Current Developments in Database Protection (Part 1 of 3)
Published By Res Ipsa Loquitur November/December 2005

With the growth of electronic commerce, the transaction costs of duplicating and transmitting electronic media, such as databases, have been significantly reduced. This transaction cost reduction has caused great concern among database developers. It may be possible, within minutes, for one to duplicate and transmit a database that may have taken years to create, causing significant economic harm to the database developer.

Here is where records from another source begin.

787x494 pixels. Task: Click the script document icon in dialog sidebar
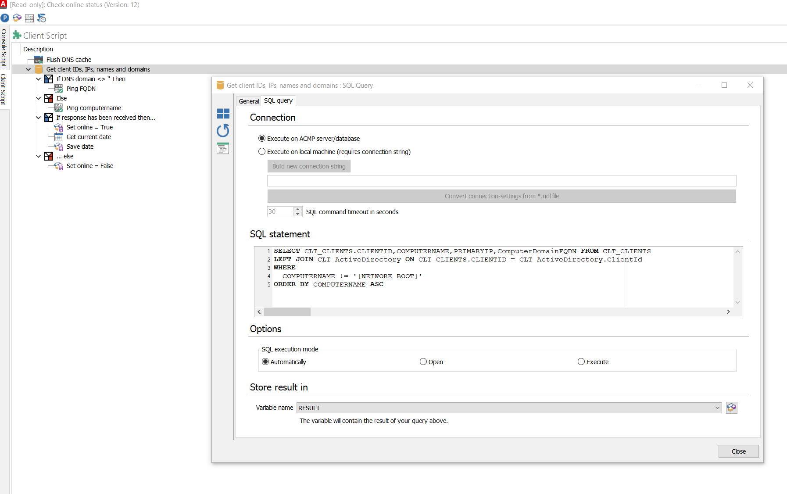click(x=223, y=148)
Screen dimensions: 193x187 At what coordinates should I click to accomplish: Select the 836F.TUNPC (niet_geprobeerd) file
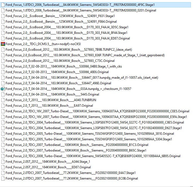(x=85, y=55)
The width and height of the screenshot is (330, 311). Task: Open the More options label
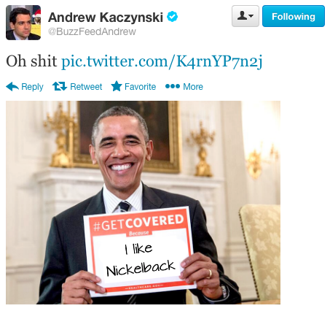tap(193, 86)
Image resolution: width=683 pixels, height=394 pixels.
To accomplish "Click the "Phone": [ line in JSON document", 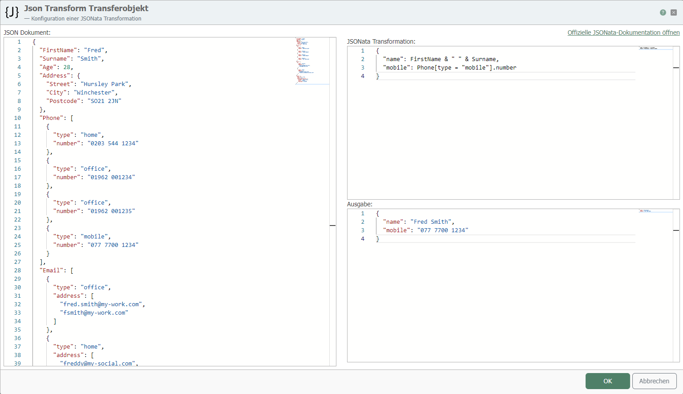I will tap(57, 118).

There are several avenues available for database developers to seek protection of databases and other factual compilations. Depending on the circumstances, U.S. Copyright laws, state contract laws, the Digital Millennium Copyright Act and the Doctrine of Misappropriation, or combination thereof, may provide adequate protection.

U.S. Copyright Protection
In Feist Publ’ns v. Rural Tel. Serv. Co, the Supreme Court defined the method for determining when compilations of fact deserve protection under U.S. copyright law.1 Rural Telephone Service Company, Incorporated (“Rural”) published a telephone directory, consisting of white pages and yellow pages.2 Rural obtained data for the directory from subscribers, who were required to provide their names and addresses in order to obtain telephone service from Rural. Earlier, Feist Publishers (“Feist”) attempted to obtain a license to publish the white pages of Rural’s directory. When negotiations failed, Feist extracted and published the listings it needed from Rural's directory without Rural's consent.3 Rural sued Feist claiming that their white pages are subject to copyright protection. A district court granted summary judgment to Rural in its copyright infringement suit, holding that telephone directories are copyrightable.4 The Court of Appeals affirmed this decision. Shortly thereafter, Feist appealed to the Supreme Court.5 The Supreme Court began its analysis by stating that facts are free and should be accessible to the public. However, although facts may not be copyrightable, compilations of facts, that are selected and arranged in an original manner, deserve copyright protection.6 For a compilation to be copyrightable, there must be selection and arrangement.7 The Supreme Court stated, “selection and arrangement, so long as they are made independently by the compiler and entail a minimal degree of creativity, are sufficiently original that Congress may protect such compilations through the copyright laws.”8

In applying the facts of this case to the law, the court found the selection and arrangement of Rural's white pages did not satisfy the minimum constitutional standards for copyright protection.9 In preparing its white pages, Rural simply took the data provided by its subscribers and listed it alphabetically by last name. The court felt that Rural's selection of the basic information of name, town, and telephone number is selection of a sort, but lacked the “modicum” of creativity.10 “There is nothing remotely creative about arranging names alphabetically in a white pages directory. It is an age-old practice, firmly rooted in tradition and so commonplace that it has come to be expected as a matter of course.”11

However, the Supreme Court did not define what degree of minimal creativity in selection and arrangement of facts is required to obtain copyright protection. Database developers are left with few guidelines as to what constitutes the minimal creativity required for adequate selection and arrangement. This uncertainty has caused many in the database community to seek additional forms of protection for their works. These additional forms of protection will be covered in Parts 2 and 3.

1 499 U.S. 340, 342 (1991).
2 Id.
3 Id.
4 Id.
5 Id.
6 Id. at 349.
7 Id. at 348.
8 Id.
9 Id. at 362-364.
10 Id.
11 Id.

This article has been reprinted with permission from the November/December 2005 edition of Res Ipsa Loquitur, published by the Washtenaw County Bar Association.